To determine the relationship between systemic factors and radial peripapillary capillary (RPC) vessel density (VD) in healthy African American (AA) participants of the African American Eye Disease Study. A population-based, cross-sectional study. A total of 4135 eyes from 2127 AA participants aged 40 years and older in Inglewood, California, were imaged for 6×6-mm optic disc scans on a spectral-domain optical coherence tomography angiography (OCTA) device. Of these, 1029 eyes from 1029 participants who met the inclusion and exclusion criteria were analyzed, including only 1 eye per participant. Custom software was used to quantify RPC VD. Multivariate linear regression was used to identify systemic factors associated with RPC VD with a significance level set at 0.05. The contribution of each variable to the final model was estimated with the magnitude of standardized regression coefficients (SRCs).
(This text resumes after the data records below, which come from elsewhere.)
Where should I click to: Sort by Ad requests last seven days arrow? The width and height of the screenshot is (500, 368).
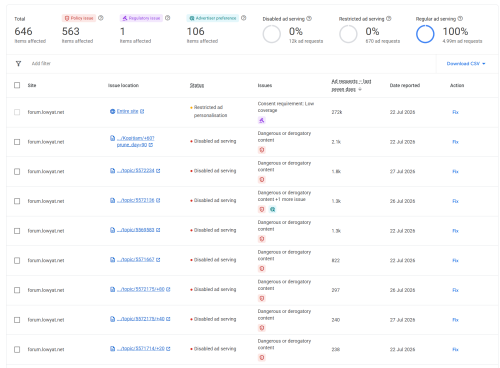(360, 89)
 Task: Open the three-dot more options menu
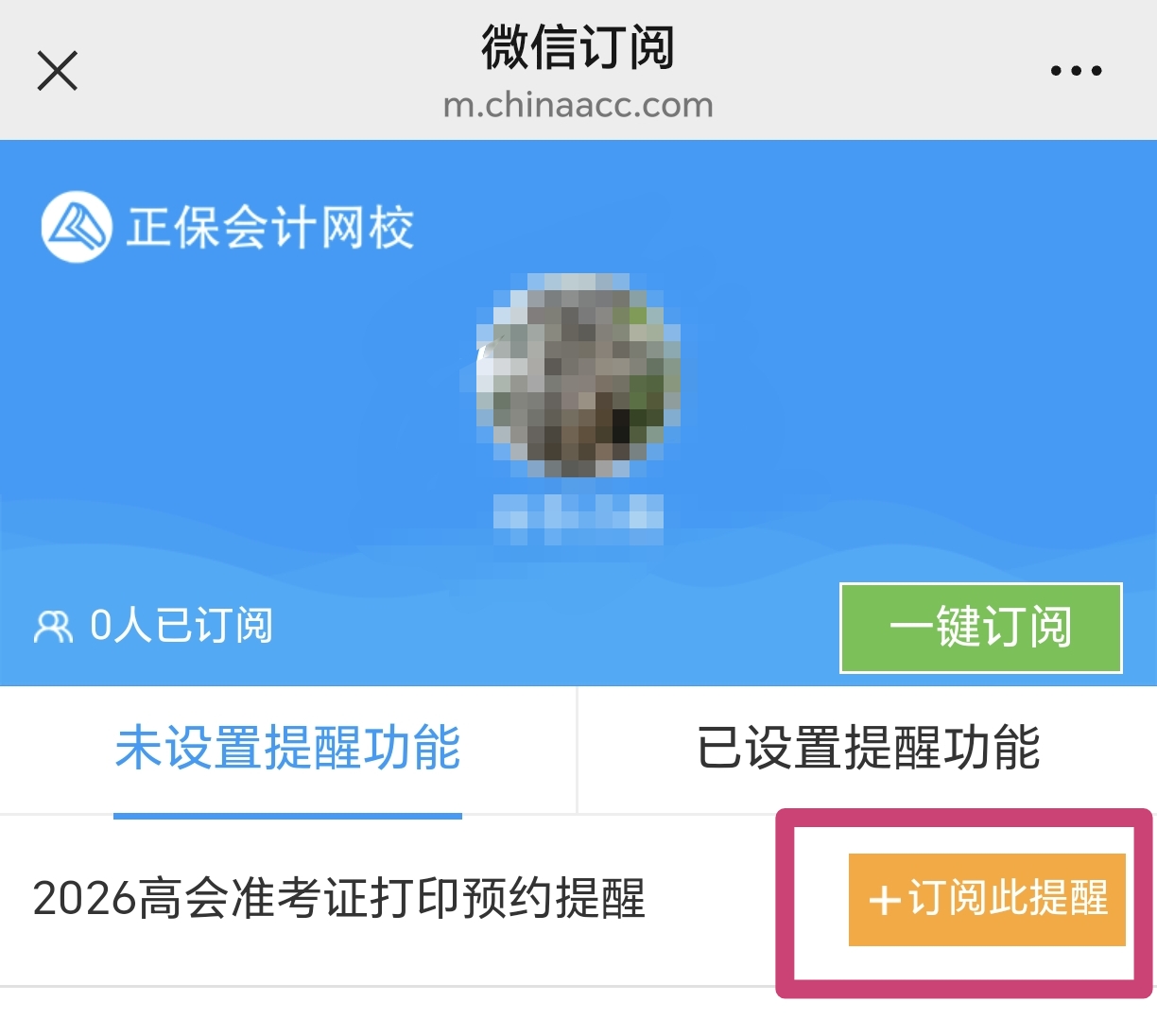(x=1077, y=71)
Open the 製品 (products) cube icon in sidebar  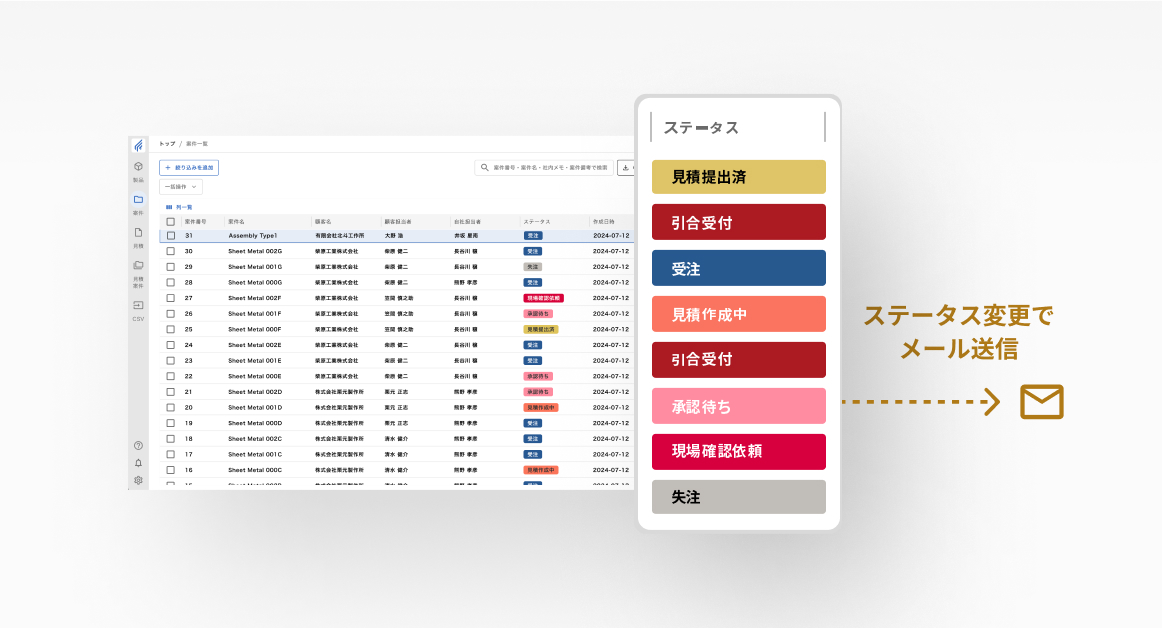(138, 167)
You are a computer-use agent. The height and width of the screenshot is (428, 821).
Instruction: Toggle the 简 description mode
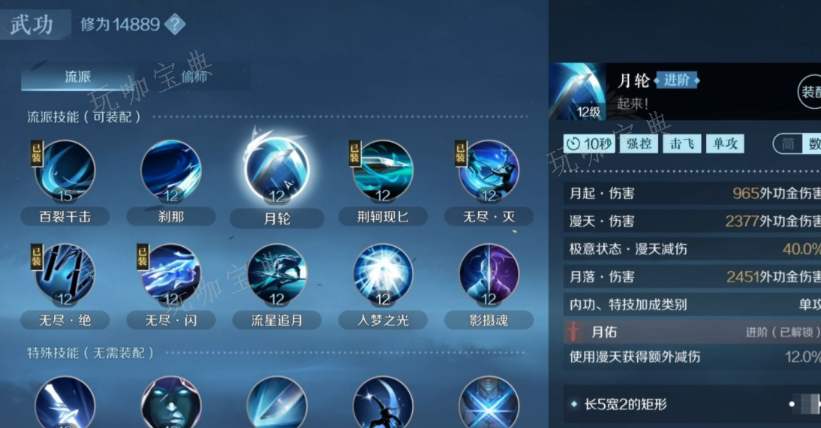pos(788,144)
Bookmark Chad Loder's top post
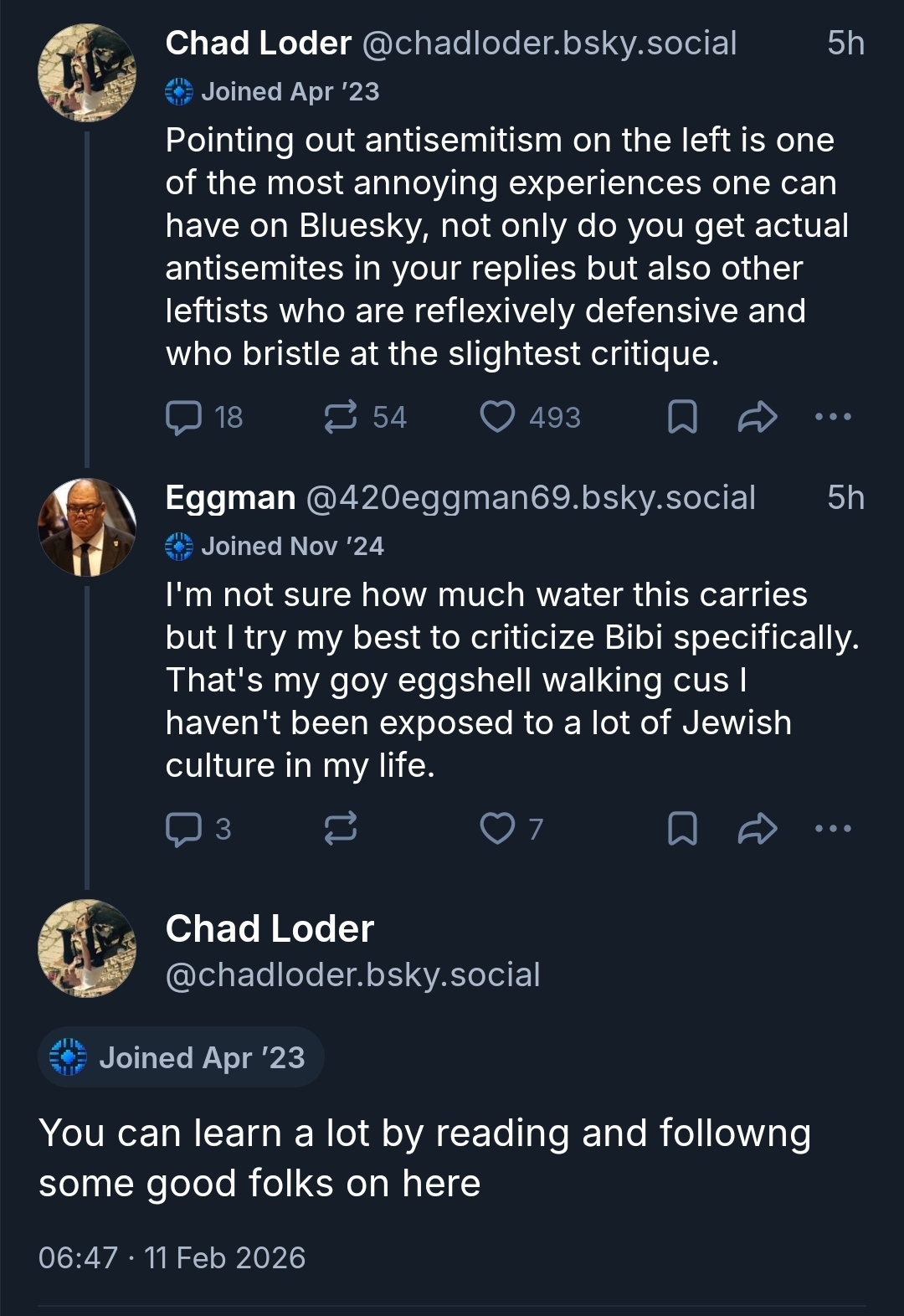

The fit of the final model was measured by R2. The average RPC VD was 0.346±0.045. Controlling for signal strength, the systemic variables in the final multivariate model associated with reduced RPC VD were older age (β= -0.0123 per decade; SRC= -0.2733; P < .0001), male sex (β=-0.0067; SRC= -0.0716; P= .0060), and longer diabetes duration (β= -0.0022 per 5 years; SRC=-0.0527; P= .0427). The model R2 was 0.3689. Age, sex, and systemic influences, such as diabetes duration, need to be considered when assessing changes in RPC VD in glaucoma and other ocular diseases. Longitudinal studies are needed to investigate whether reduced RPC VD and the factors that affect it are associated with an increased risk of developing glaucomatous nerve damage.